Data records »

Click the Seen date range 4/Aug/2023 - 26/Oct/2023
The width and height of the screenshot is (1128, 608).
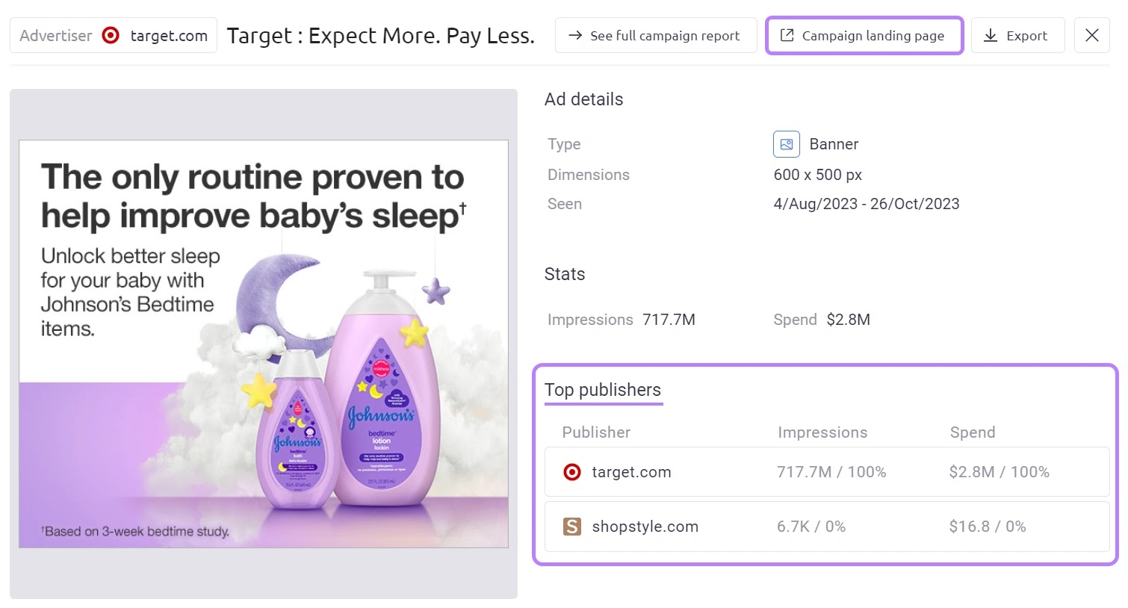(866, 203)
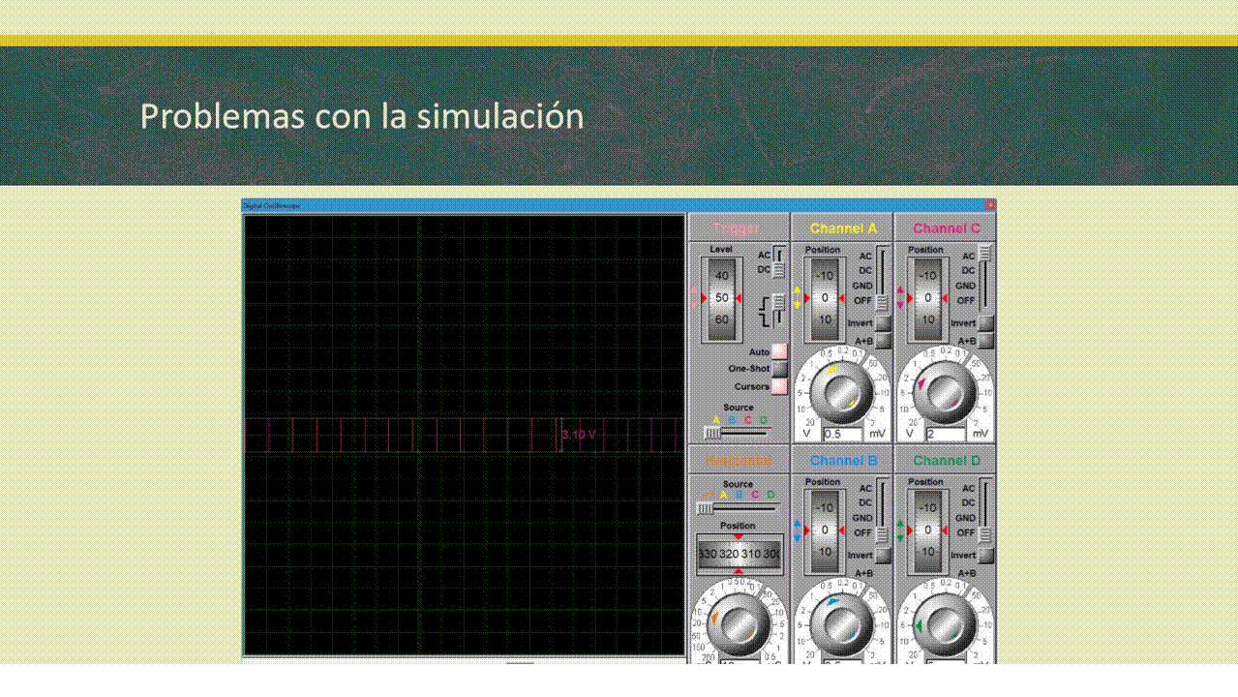Click Channel A yellow position arrows
1238x697 pixels.
pos(797,298)
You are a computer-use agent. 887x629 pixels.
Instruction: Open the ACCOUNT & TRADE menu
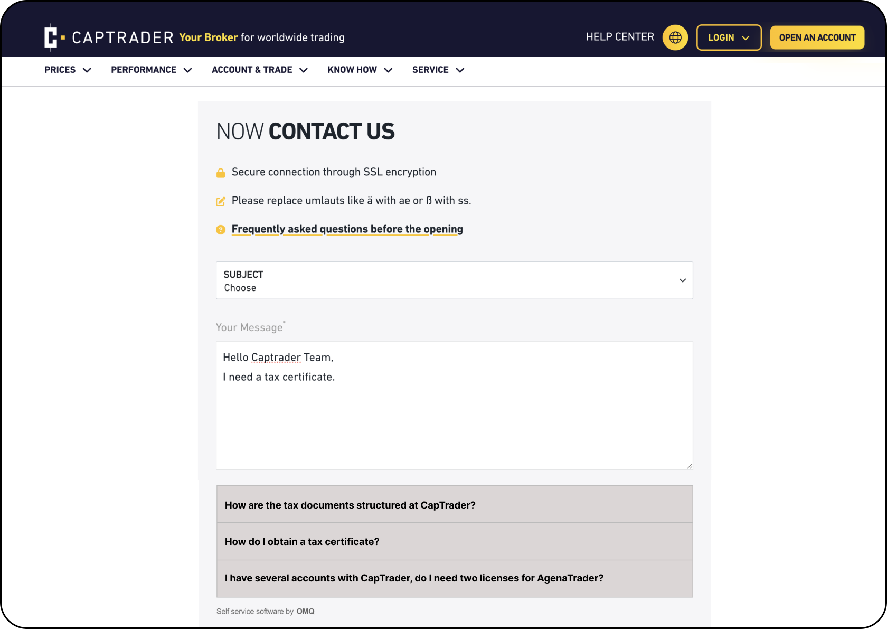coord(259,70)
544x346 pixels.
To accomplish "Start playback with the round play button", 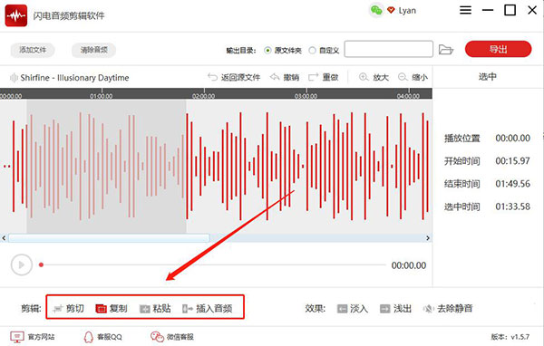I will 22,264.
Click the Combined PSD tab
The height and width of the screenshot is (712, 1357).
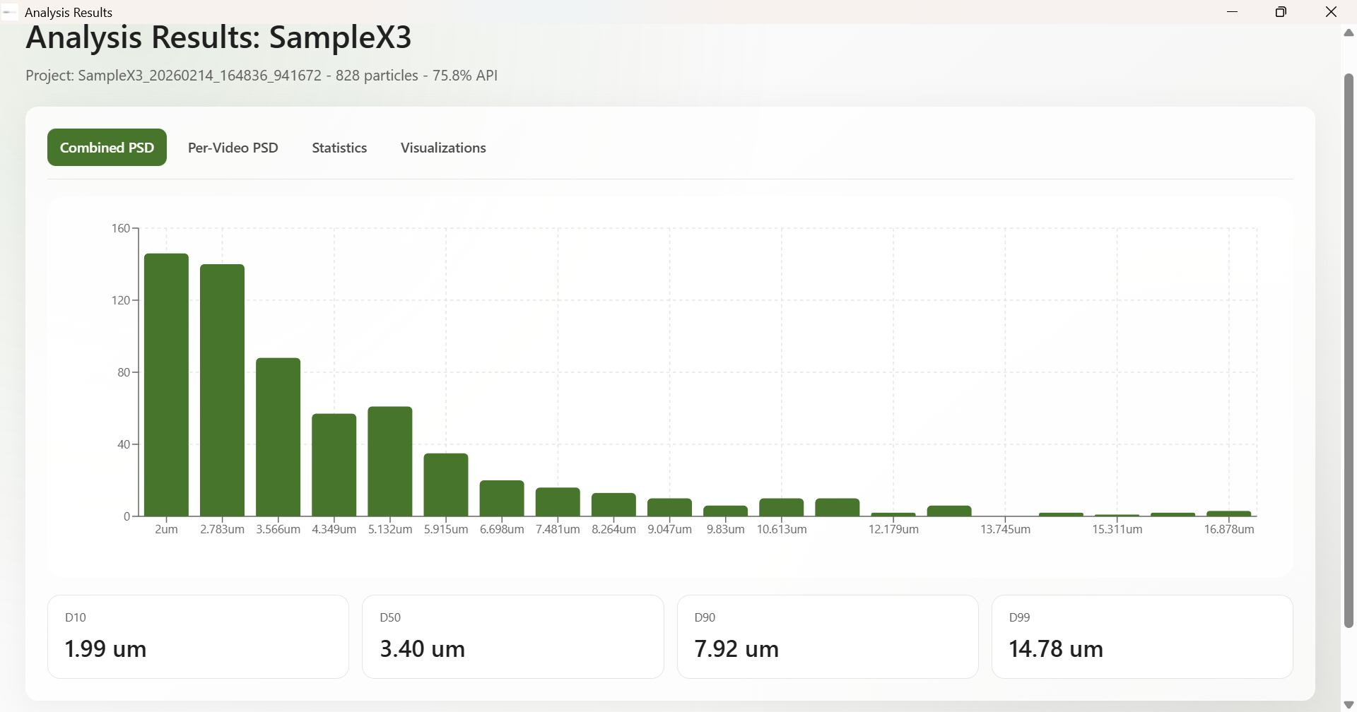tap(107, 148)
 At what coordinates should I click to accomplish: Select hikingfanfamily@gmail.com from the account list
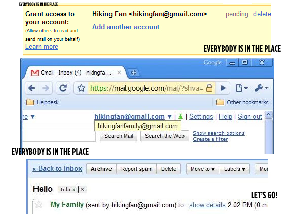coord(138,126)
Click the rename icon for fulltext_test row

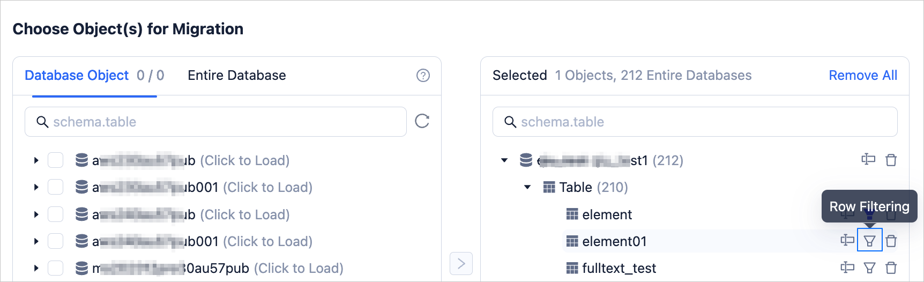847,267
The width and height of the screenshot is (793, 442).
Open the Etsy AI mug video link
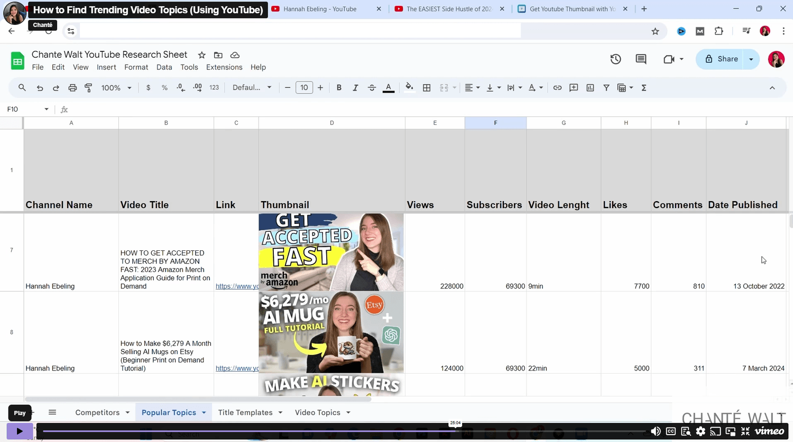(237, 368)
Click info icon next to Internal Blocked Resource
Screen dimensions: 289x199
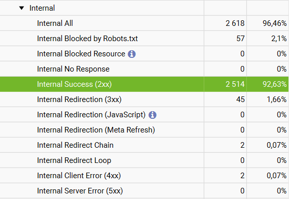click(132, 54)
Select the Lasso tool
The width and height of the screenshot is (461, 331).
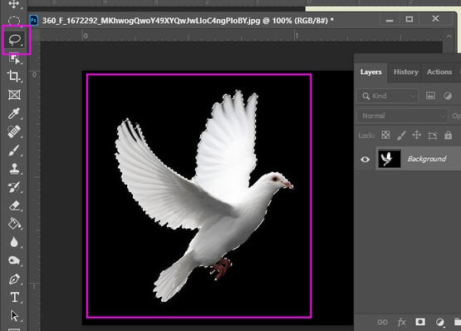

Work request »
The lines from the one containing "Click the rename icon for fulltext_test row" through the last line above are to be repeated exactly, and only those. Any pictures must be left out.

Expected answer »
Click the rename icon for fulltext_test row

847,267
The width and height of the screenshot is (793, 442).
Open the Etsy AI mug video link
(237, 368)
Click info icon next to Internal Blocked Resource
Screen dimensions: 289x199
click(132, 54)
Select the Lasso tool
The width and height of the screenshot is (461, 331).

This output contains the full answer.